|35 Champion Rd,
|Type||Integrated secondary (year 9-13) co-ed|
|Motto||Small School, Big Heart|
|Ministry of Education Institution no.||6975|
|School roll||433 (2011)|
Garin College, Nelson is an integrated, co-ed day and boarding secondary school located in Richmond, Nelson, New Zealand. The college is Nelson's first catholic college. It was founded in 2002 to serve the Catholic community in, especially, Nelson, Golden Bay and Marlborough. The college first opened on the 28th of January 2002.
The 'sacred space' is an area located at Garin College near the D Block building of the school. The 'sacred space' is mostly grass which leads up to a cross which is cemented in a statue of rocks. The space is designed for students to reflect, relax and sometimes pray in the area.
Surrounded by trees main feature of the sacred space is the statue (or Cairn) which built up of an assortment of rocks which were brought by day one students to the school, on the 28th of January 2002. This was all to build a small cairn as a lasting memorial of Garin's opening.

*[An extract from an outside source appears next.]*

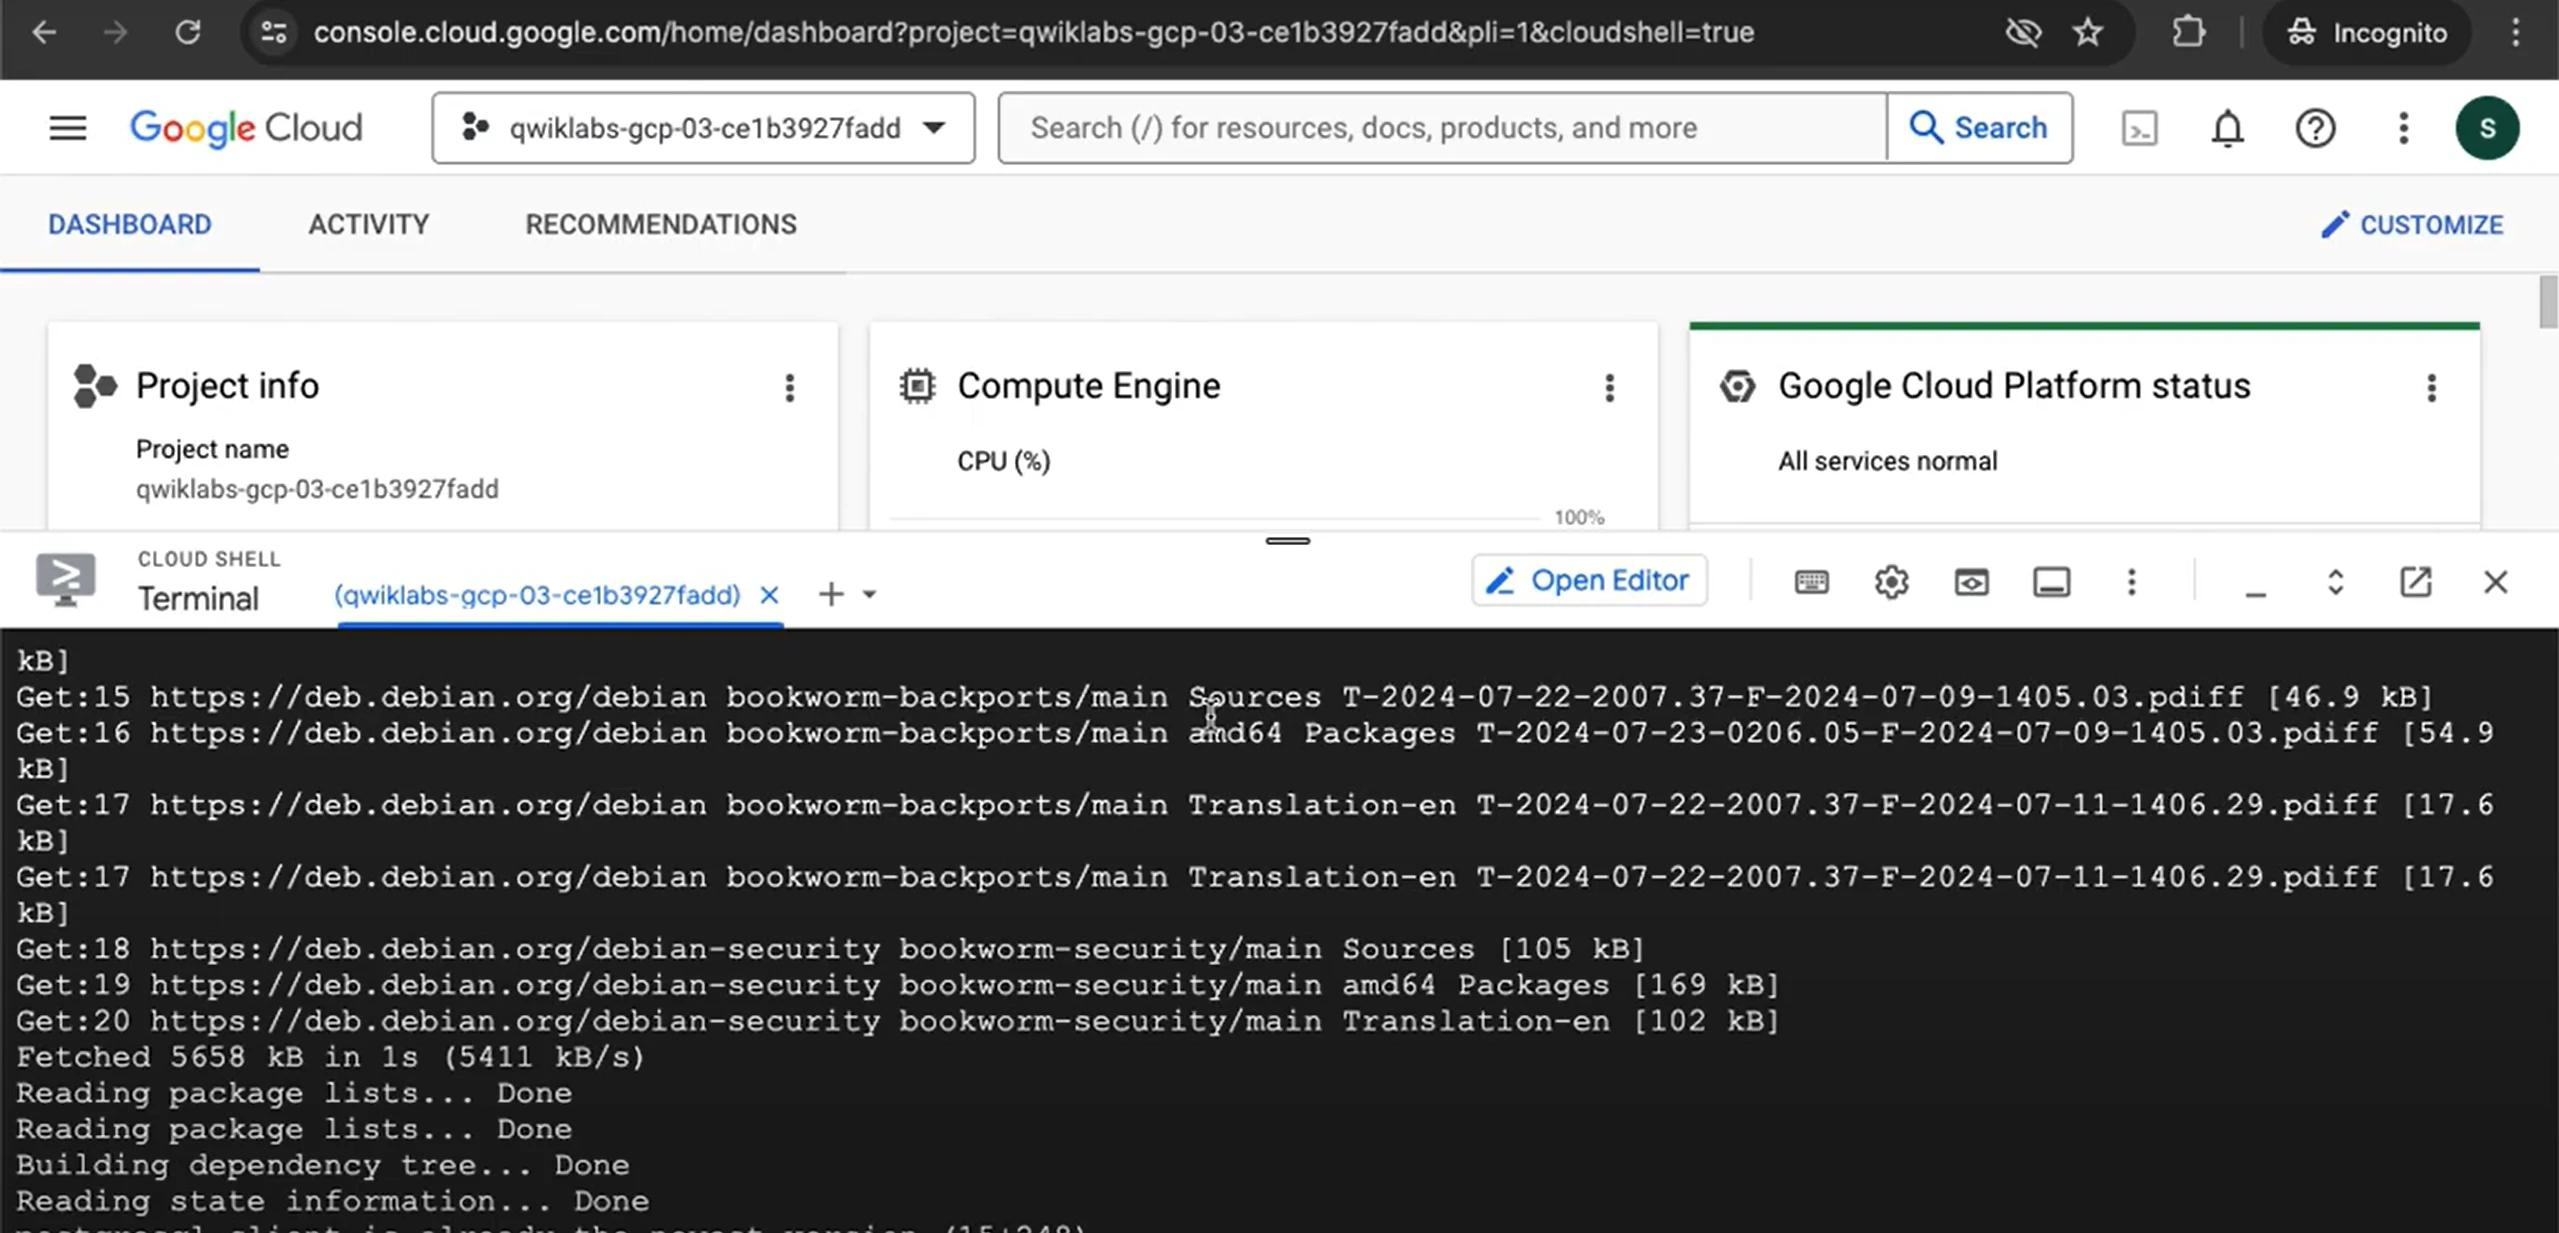Open the Compute Engine card options menu

1609,388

Garin College has four houses. The houses are represented by colours. Siblings enrolled at the college often put in the same house.
- Aubert = Blue
- Barbier = Green
- McKillop = Yellow
- McAuley = Red
The school has accommodation for up to 60 boarders in two boarding hostels, Francis Douglas House and Mother Teresa House which have been catering for students of the college since 2002.

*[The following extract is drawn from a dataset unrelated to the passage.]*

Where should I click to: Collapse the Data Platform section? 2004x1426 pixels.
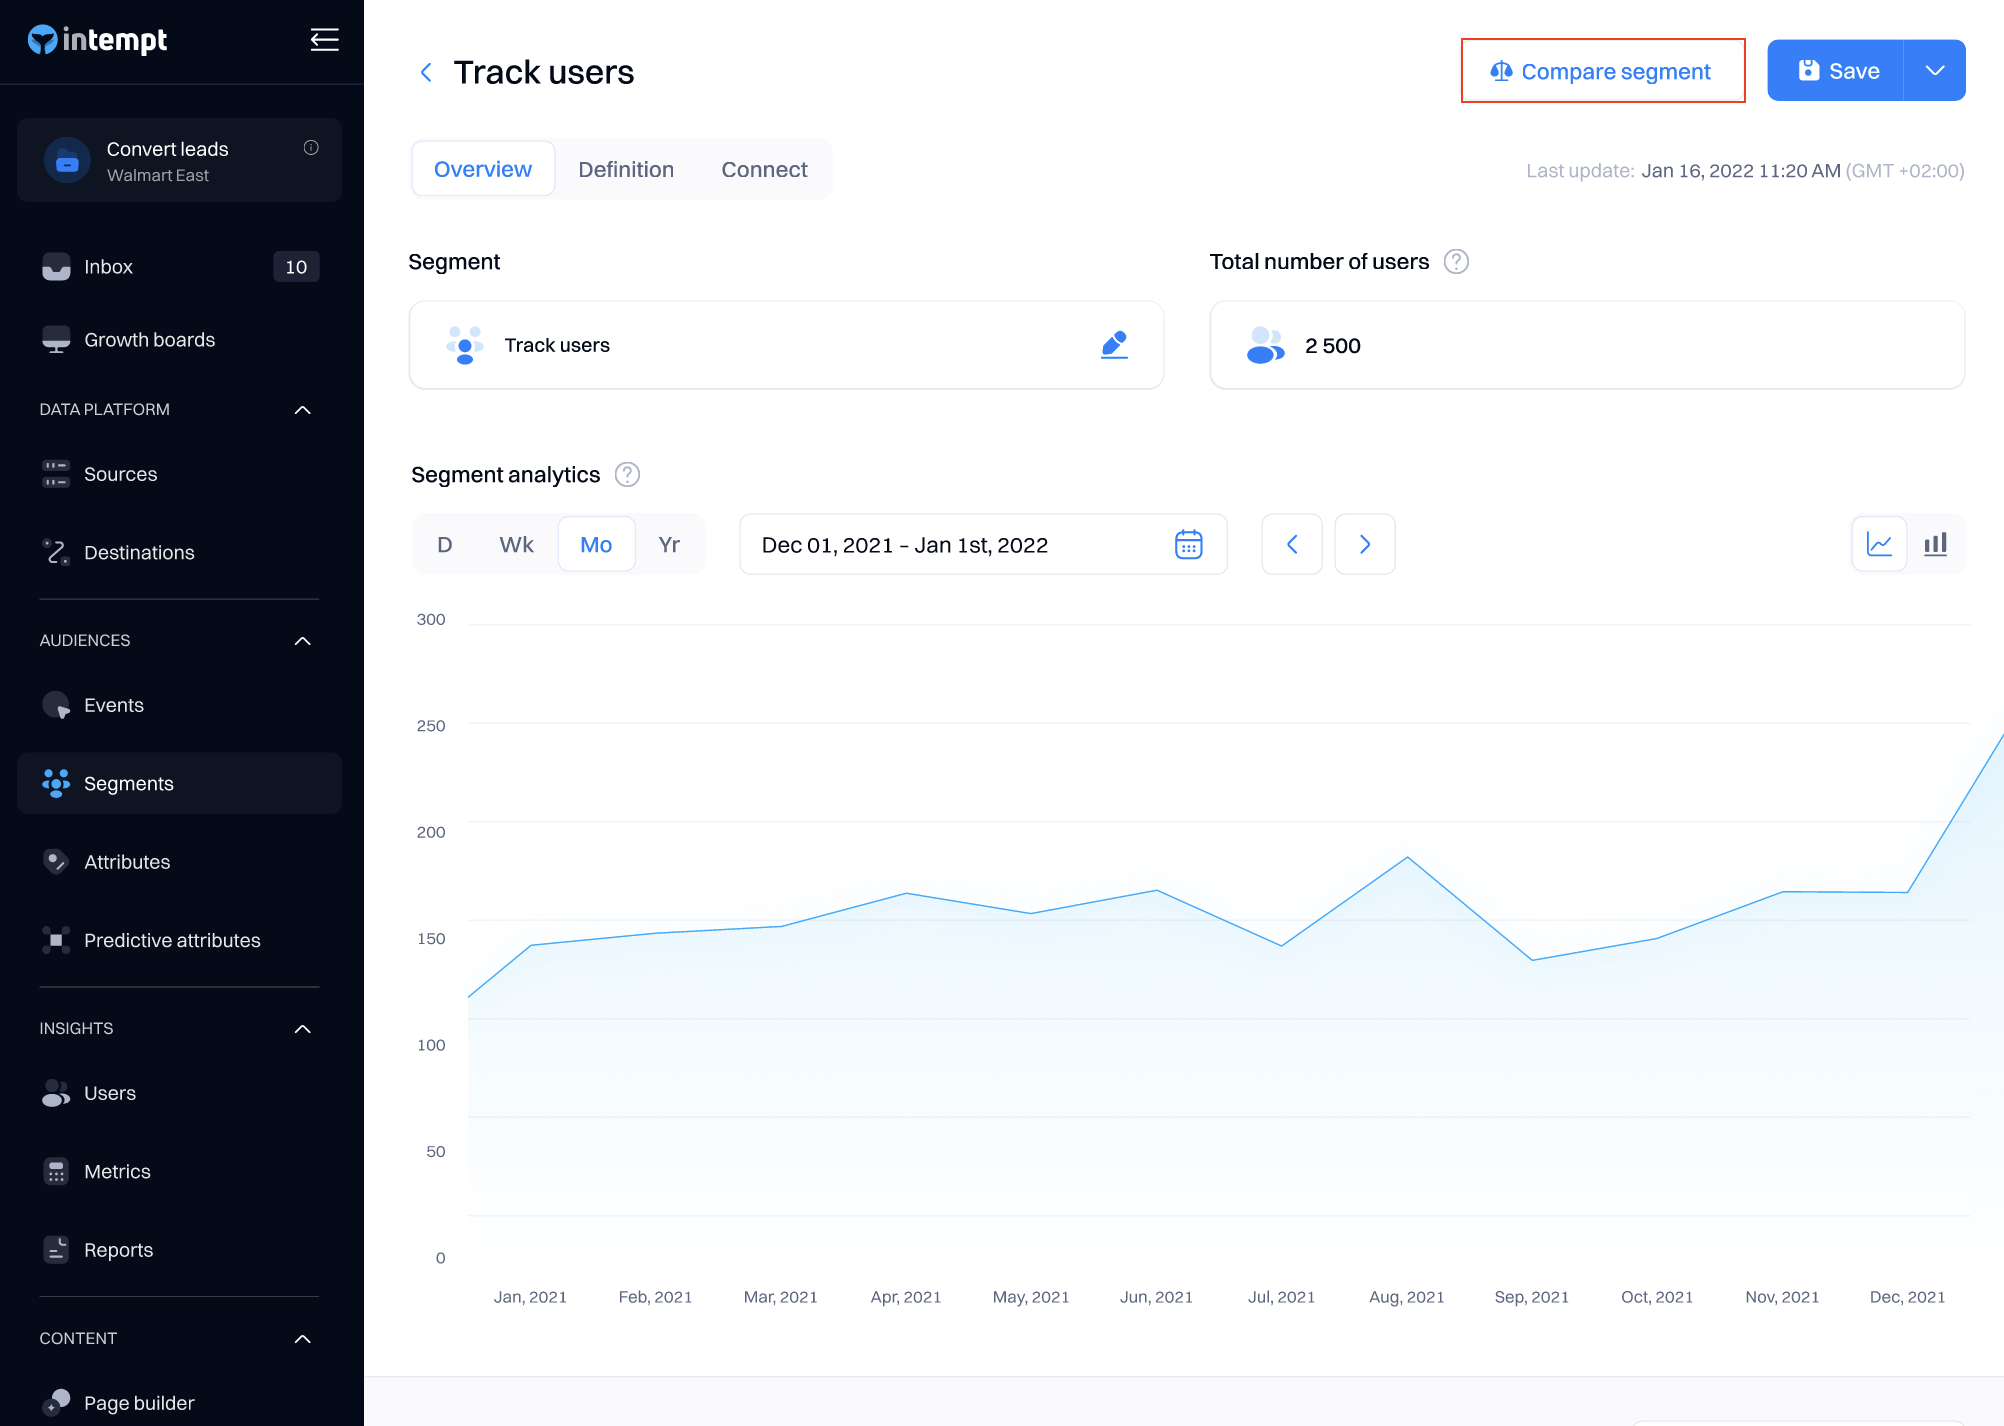[302, 410]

The Garin College boarding hostels are to serve the Catholic community in the “top of the South”-the region north of a line between Westport and Kaikoura in the South Island of New Zealand.
A third hostel has been proposed, discussed and fund-raised for a number of years, but it is unlikely that it will be built in the near future, as the school is comfortably catering for its existing boarding students. The third hostel is designed to cater for the senior students of the college, most notably students who are in years 12 and 13. It would be a co-ed hostel unlike the two existing ones.
The college's haka was written and performed for the first time in 2006, four years after the school first opened. It was first unveiled to the school and spectators at the 2006 annual Te Wairua o nga Mahi Toi festival. It was the opening act on the 2006 final Mahi Toi night.
Te Wairua o nga Mahi Toi
Te Wairua O nga Mahi Toi is Maori for 'The spirit of creation in the arts'.
Founded in 2002, the two-day festival is an event where the school's students participate in music, dance and impromptu items. The best items from these two days are selected to perform on the final Mahi Toi night. The Mahoi Toi final night is often the last night of the college's second term.
Since then Mahi Toi has found new forms of creativity every year. The college's Maori language teacher Matua Simon Pimm came up with a title that fitted with the new Catholic school and our goal of being extraordinary.
The festival is also a competition between the college's houses (Aubert, Barbier, McAuley and McKillop), in which they collect 'house points' from competing and performing well in items over the two days, and also on the final night. On the Mahoi Toi final night the overall house is awarded the 'House Cup', in which Barbier house have won it for 8 years straight since Te Wairua O Nga Mahi Toi's inception in 2002.
Cups are awarded to the 'House Song', and an award is made to the winning 'Whanau Class' which enter's the most events throughout the festival. The Whanau Class Barbier 2 has notably won the award the most times.
The house singing is arguably the most competitive item throughout the festival. The college's four houses put together a rehearsed song of their choice, and change the lyrics to suit their style and often bag the other competing houses.